D’un côté, la prison était un moyen d’échapper à l’attention dont Dan ne voulait plus, de l’autre, elle perpétuait cette dynamique inconfortable. « Les gens vous ont vu sur YouTube et ils s’emballent ; ils supposent des choses », dit-il. À la prison Hindley à Wigan, le travail et la lecture l’occupaient : « J’ai lu des livres de développement personnel et j’ai trouvé un job à la blanchisserie. »
Stef Smith, un artiste originaire du quartier d’Old Trafford à Manchester, a fait ses débuts dans le crew de grime Mayhem dans les années 2000. Il a été arrêté au cours d’un cambriolage aggravé alors qu’il avait 20 ans. Comme Dan, il a préféré rester discret. « J’ai quitté l’aile où se trouvaient tous mes amis parce que dehors, j’étais tout le temps fourré avec eux. Alors j’ai préféré passer mon séjour en prison sans eux, pour voir ce que c’était vraiment. »
Même si la prison a marqué une pause dans ses aspirations musicales, Stef pense que c’était une période de transformation : « Si je n’étais pas allé en prison, je serais resté sur mes acquis. J’aurais moins donné de ma personne. Ça a l’air dingue, mais le fait d’être en prison m’a donné une liberté d’esprit et m’a aidé à me débarrasser de mon ego. »

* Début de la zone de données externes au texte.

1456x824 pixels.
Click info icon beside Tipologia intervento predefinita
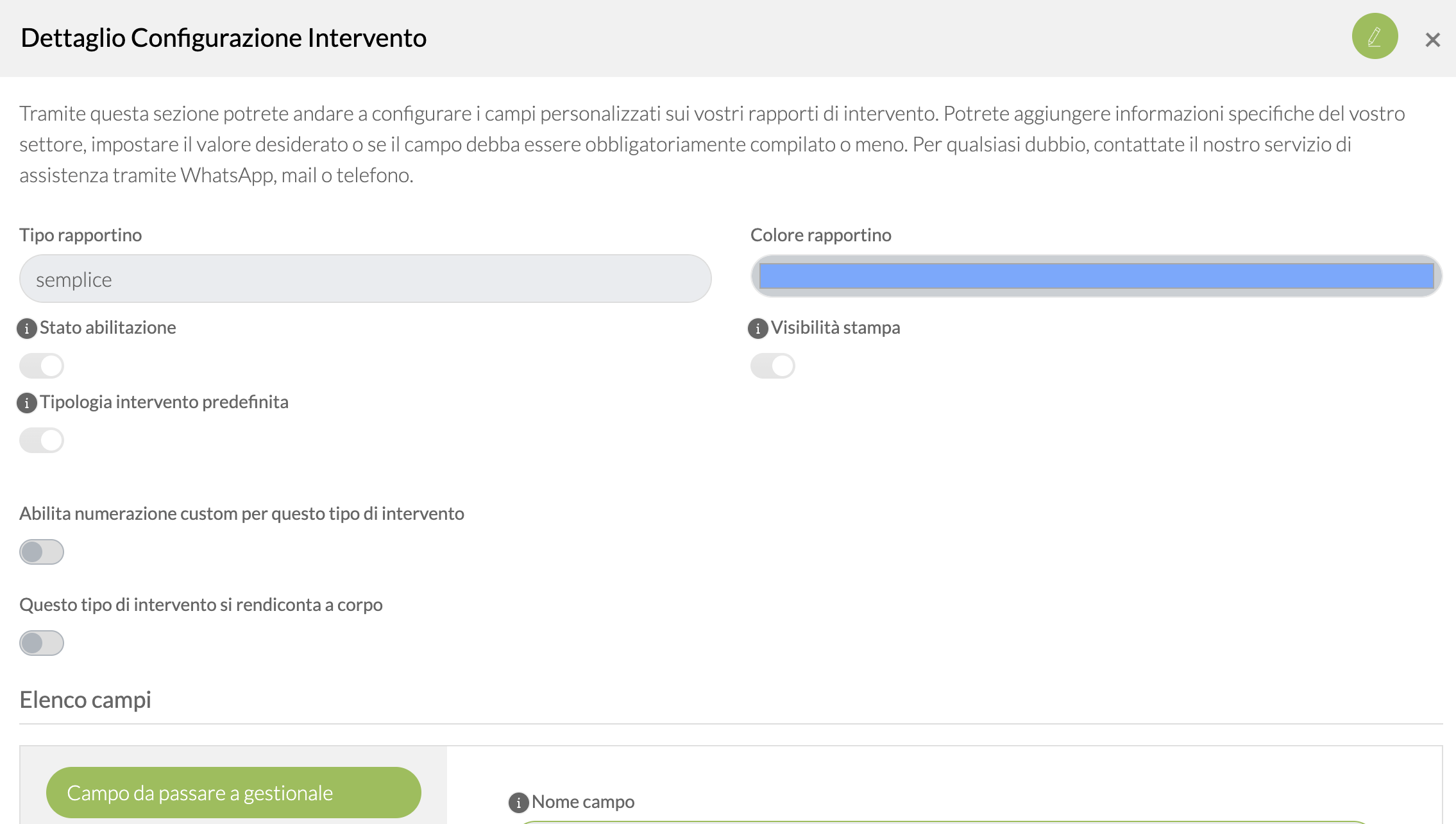(26, 403)
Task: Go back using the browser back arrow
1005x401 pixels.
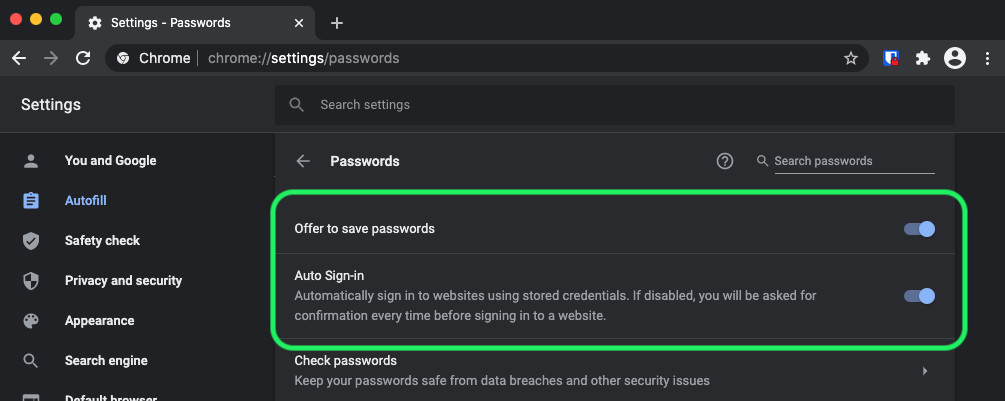Action: tap(19, 58)
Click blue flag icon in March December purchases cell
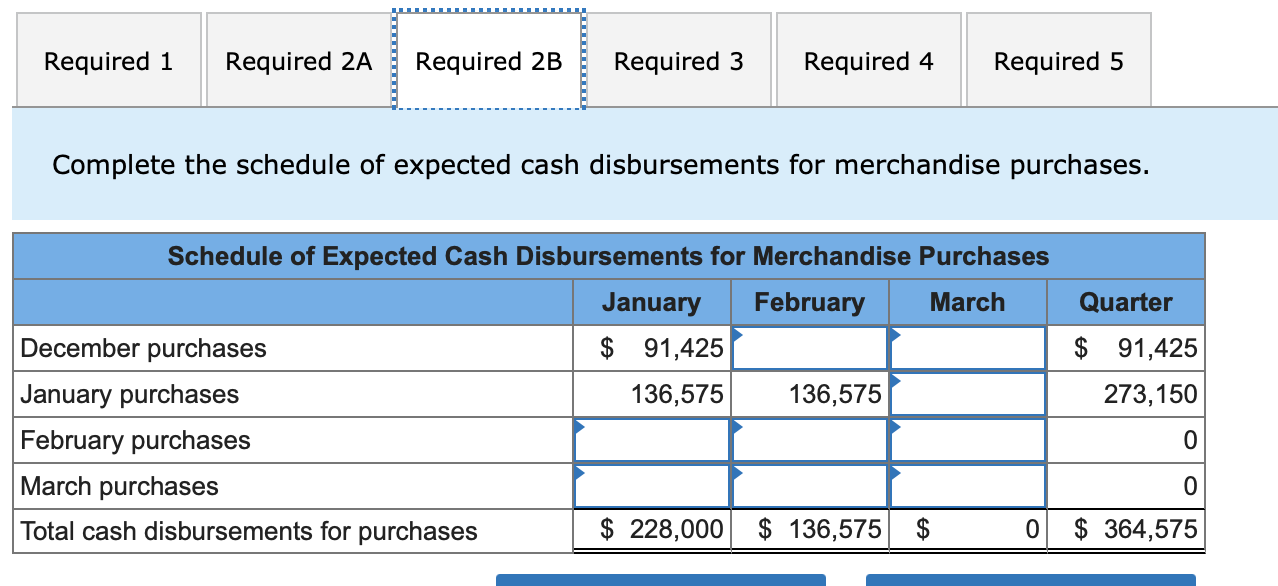Image resolution: width=1278 pixels, height=586 pixels. point(897,333)
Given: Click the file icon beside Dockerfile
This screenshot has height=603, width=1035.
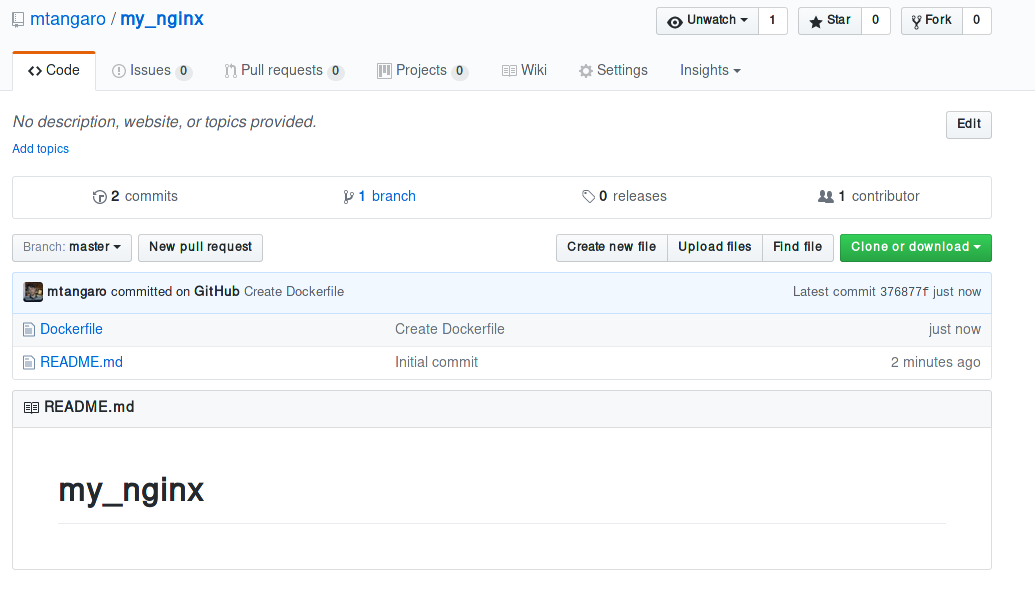Looking at the screenshot, I should click(x=28, y=329).
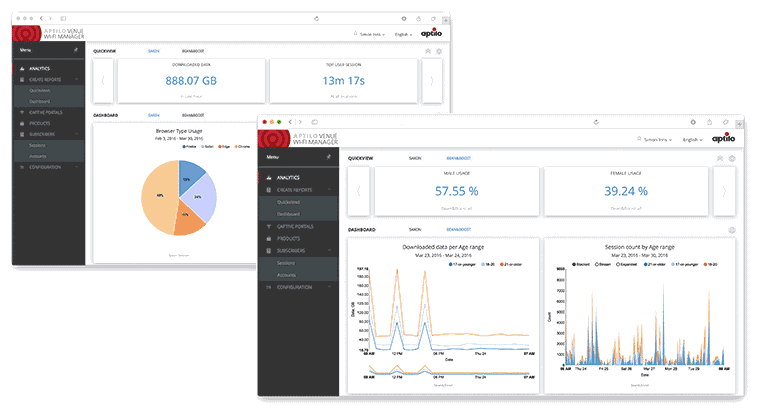
Task: Click the settings gear icon in front Quickview header
Action: coord(733,158)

La prison semble également avoir alimenté l’ambition du rappeur Shogun, originaire de Paisley, en Écosse, devenu célèbre grâce à son titre « Vulcan », sorti en 2016. Mais en juillet 2017, il ne s’est pas présenté au tribunal pour un cambriolage qu’il avait commis à l’adolescence et a été arrêté de façon dramatique – littéralement lors d’un soundcheck avant la première de Nas – à Glasgow. Il a été emprisonné en février 2019.
J’ai rendu visite à Shogun vers la fin de sa peine. Je l’avais interviewé une première fois en 2016 et nous étions restés en contact. Le centre pénitentiaire de Low Moss à Glasgow a une esthétique plus proche d’un centre de loisirs que d’une prison, son périmètre étant adouci par des parterres de fleurs bien entretenus. Shogun a changé la date de notre rendez-vous parce qu’il tombait en même temps que son entraînement de foot, sa nouvelle passion. Il m’a expliqué qu’il écrivait sans cesse et avait prévu de sortir de nouveaux lorsqu’il serait sorti. Et pourquoi pas faire une tournée à l’étranger.

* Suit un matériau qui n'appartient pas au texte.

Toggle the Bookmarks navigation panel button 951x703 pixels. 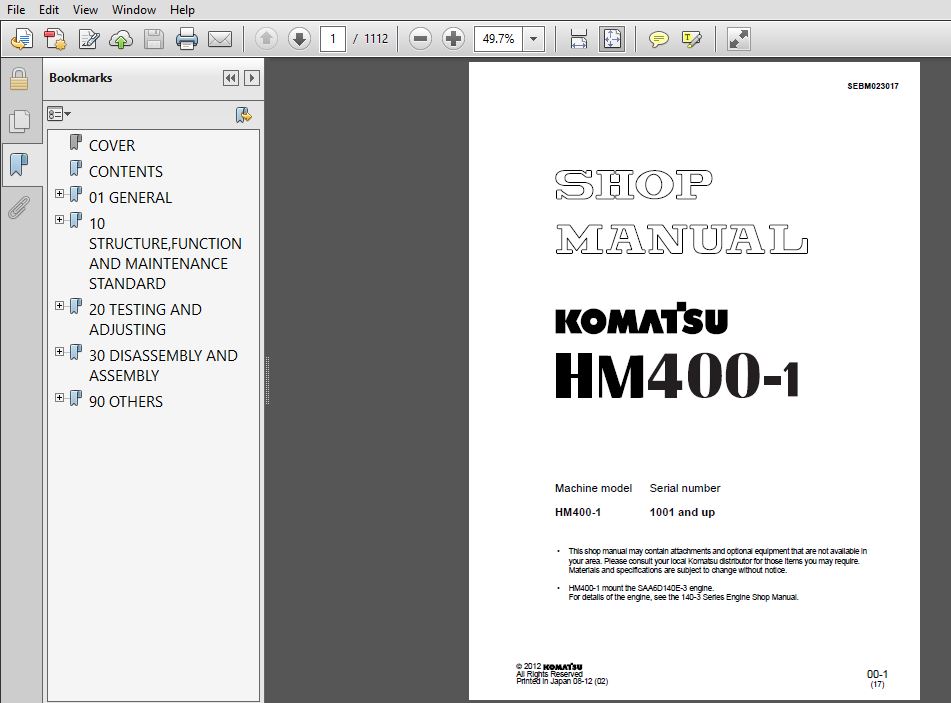18,164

Afghan Dan a eu un coup de pouce. Pendant son incarcération, un fan a uploadé ses morceaux sur Spotify et iTunes, ce qui lui a permis de réunir 3 500 euros pour s’acheter des vêtements, un portable et des écouteurs. C’est le retour à Blackpool qui a été le plus difficile. « Après ma libération, je suis allé à Sainte-Anne [un quartier de Blackpool, NDLR], mais je n’y suis resté que trois jours environ », raconte-t-il en s’asseyant pour manger son fish and chips sur la plage. « Tous mes anciens associés me faisaient chier et traînaient dans mes pattes. »
Alors il a passé trois mois à Wigan, accueilli par l’associée de la mère d’un ami. Maintenant qu’il est de retour à Blackpool, il n’a plus de contact avec les autres artistes de grime locaux. Récemment, il a refusé l’offre d’une équipe de management locale qui gère entre autres Little T et Soph Aspin. Il travaille désormais sur un nouvel EP et jongle entre les partenariats Instagram et les revenus du streaming, tout en vivant avec sa sœur. Est-il nerveux à l’idée de recommencer à zéro ? « Ouais, parce que tu ne sais pas où tu en es avec les gens. C’est dur de prendre au sérieux quelqu’un qui a agi comme je l’ai fait. »
Nous regardons le bord de mer, où les vacances scolaires et le beau temps ont attiré des foules d’enfants qui crient de joie en jouant dans l’eau peu profonde. La plupart d’entre eux savent sans doute qui est Afghan Dan, mais personne ne l’a remarqué cette fois-ci. Dan prend une dernière bouchée de son poisson et jette les restes aux mouettes qui affluent. Alors qu’il se lève pour partir, il me dit que le nombre de vues sur YouTube n’est plus sa motivation : « Je veux juste retourner chez les gens que j’ai cambriolés, leur laisser 200 euros et m’excuser. »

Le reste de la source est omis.